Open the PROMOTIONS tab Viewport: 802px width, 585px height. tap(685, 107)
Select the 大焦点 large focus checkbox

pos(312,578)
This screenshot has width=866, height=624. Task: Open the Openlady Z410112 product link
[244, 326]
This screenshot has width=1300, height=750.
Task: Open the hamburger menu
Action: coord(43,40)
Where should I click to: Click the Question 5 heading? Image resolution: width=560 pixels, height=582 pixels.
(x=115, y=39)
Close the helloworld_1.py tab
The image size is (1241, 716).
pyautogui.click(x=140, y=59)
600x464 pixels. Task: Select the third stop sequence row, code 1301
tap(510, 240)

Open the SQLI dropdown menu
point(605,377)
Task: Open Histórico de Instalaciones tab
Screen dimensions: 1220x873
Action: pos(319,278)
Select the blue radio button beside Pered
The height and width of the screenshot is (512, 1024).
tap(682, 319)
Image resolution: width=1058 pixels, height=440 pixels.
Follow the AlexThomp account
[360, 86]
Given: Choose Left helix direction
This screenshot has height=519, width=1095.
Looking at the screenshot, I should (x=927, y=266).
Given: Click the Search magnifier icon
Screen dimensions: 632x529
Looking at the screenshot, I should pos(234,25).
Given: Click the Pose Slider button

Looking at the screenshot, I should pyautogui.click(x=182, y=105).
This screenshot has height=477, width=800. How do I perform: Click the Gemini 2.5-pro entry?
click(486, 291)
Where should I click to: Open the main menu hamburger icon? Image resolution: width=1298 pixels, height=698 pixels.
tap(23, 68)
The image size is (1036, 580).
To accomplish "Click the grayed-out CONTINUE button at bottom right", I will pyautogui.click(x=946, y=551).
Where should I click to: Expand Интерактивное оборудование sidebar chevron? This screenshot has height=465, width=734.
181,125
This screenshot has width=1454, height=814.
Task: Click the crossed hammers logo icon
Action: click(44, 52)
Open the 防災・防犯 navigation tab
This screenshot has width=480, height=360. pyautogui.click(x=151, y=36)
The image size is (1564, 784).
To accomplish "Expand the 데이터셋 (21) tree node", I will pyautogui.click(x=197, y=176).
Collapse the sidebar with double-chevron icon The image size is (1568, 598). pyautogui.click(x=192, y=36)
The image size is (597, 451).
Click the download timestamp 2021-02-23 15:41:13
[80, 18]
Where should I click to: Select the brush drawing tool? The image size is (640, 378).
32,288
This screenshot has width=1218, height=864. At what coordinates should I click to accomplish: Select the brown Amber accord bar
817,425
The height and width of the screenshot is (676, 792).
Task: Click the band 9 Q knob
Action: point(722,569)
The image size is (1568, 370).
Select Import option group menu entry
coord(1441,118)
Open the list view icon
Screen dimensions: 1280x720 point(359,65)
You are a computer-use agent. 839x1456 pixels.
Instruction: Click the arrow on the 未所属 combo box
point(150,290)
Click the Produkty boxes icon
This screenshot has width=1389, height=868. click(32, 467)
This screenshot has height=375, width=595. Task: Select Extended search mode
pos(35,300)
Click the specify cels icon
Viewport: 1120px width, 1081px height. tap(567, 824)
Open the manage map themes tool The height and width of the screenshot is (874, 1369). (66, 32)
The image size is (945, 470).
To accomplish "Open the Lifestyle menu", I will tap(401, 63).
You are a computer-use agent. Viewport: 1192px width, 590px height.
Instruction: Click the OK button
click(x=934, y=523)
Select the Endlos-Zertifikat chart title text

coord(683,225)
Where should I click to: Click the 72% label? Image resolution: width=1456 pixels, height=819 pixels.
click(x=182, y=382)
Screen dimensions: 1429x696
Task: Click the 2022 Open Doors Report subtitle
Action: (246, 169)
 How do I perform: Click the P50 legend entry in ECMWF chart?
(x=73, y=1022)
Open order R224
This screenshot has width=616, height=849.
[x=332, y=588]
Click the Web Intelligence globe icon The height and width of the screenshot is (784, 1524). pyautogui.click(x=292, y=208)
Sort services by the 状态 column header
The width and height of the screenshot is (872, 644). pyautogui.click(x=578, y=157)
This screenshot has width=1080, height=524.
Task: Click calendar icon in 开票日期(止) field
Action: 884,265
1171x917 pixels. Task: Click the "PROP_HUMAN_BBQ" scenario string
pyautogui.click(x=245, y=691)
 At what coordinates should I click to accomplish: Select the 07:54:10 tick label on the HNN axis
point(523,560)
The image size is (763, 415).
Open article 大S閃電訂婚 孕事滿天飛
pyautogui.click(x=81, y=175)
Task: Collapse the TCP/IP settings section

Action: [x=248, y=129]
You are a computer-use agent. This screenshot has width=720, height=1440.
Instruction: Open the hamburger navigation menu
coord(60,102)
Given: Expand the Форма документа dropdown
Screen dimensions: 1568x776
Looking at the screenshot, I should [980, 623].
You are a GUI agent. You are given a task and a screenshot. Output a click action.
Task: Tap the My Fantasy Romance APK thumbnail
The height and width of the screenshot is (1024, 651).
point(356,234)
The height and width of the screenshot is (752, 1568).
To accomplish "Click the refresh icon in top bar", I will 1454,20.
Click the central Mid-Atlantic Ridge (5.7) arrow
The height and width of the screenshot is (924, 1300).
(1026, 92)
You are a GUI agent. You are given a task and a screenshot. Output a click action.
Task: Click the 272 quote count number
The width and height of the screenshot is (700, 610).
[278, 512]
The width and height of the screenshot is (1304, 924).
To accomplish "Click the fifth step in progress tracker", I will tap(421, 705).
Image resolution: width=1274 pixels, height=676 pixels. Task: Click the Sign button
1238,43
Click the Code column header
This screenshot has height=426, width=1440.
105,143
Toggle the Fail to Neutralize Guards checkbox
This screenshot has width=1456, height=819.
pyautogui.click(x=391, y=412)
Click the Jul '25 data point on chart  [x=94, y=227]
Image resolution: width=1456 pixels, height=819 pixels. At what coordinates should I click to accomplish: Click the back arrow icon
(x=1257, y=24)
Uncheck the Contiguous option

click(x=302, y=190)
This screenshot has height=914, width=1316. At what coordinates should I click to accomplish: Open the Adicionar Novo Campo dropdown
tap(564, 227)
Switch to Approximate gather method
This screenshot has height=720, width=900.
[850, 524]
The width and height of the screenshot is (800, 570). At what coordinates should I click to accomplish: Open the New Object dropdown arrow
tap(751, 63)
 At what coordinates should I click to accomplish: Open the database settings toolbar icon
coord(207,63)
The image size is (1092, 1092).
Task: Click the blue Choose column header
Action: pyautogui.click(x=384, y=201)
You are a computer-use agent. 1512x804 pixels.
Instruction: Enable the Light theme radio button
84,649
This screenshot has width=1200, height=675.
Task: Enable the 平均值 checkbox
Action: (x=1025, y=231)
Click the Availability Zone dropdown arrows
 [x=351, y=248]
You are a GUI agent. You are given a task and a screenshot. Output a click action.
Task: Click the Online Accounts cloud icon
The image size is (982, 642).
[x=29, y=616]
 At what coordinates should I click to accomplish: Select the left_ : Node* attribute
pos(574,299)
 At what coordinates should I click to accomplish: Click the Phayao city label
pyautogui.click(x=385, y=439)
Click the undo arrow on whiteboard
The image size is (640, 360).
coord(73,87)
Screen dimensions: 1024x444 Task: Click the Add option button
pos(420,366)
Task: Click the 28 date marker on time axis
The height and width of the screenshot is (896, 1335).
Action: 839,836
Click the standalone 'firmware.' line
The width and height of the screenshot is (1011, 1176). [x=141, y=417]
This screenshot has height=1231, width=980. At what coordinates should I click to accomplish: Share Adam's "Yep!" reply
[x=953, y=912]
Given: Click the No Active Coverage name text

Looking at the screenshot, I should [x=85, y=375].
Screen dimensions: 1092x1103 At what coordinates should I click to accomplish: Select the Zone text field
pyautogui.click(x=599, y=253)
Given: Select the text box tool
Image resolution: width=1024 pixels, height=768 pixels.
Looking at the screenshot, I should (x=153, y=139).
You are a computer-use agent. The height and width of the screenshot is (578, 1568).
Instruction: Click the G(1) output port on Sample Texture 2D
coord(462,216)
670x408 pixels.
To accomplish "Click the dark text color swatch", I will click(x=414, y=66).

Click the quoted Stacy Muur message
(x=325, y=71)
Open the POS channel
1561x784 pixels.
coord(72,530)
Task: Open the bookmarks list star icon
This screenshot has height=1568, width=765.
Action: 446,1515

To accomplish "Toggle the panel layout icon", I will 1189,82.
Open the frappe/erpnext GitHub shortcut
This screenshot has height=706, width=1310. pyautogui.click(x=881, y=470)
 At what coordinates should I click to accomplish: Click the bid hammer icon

──────────

**Action item**:
When "will" shows up in a line of the material, report that line.

**Exercise result**:
To accomplish "Click the grayed-out CONTINUE button at bottom right", I will pyautogui.click(x=946, y=551).
To accomplish "Expand the 데이터셋 (21) tree node", I will pyautogui.click(x=197, y=176).
To accomplish "Open the Lifestyle menu", I will tap(401, 63).
To accomplish "Click the refresh icon in top bar", I will 1454,20.
To accomplish "Click the fifth step in progress tracker", I will tap(421, 705).
To accomplish "Click the dark text color swatch", I will click(x=414, y=66).
To accomplish "Toggle the panel layout icon", I will 1189,82.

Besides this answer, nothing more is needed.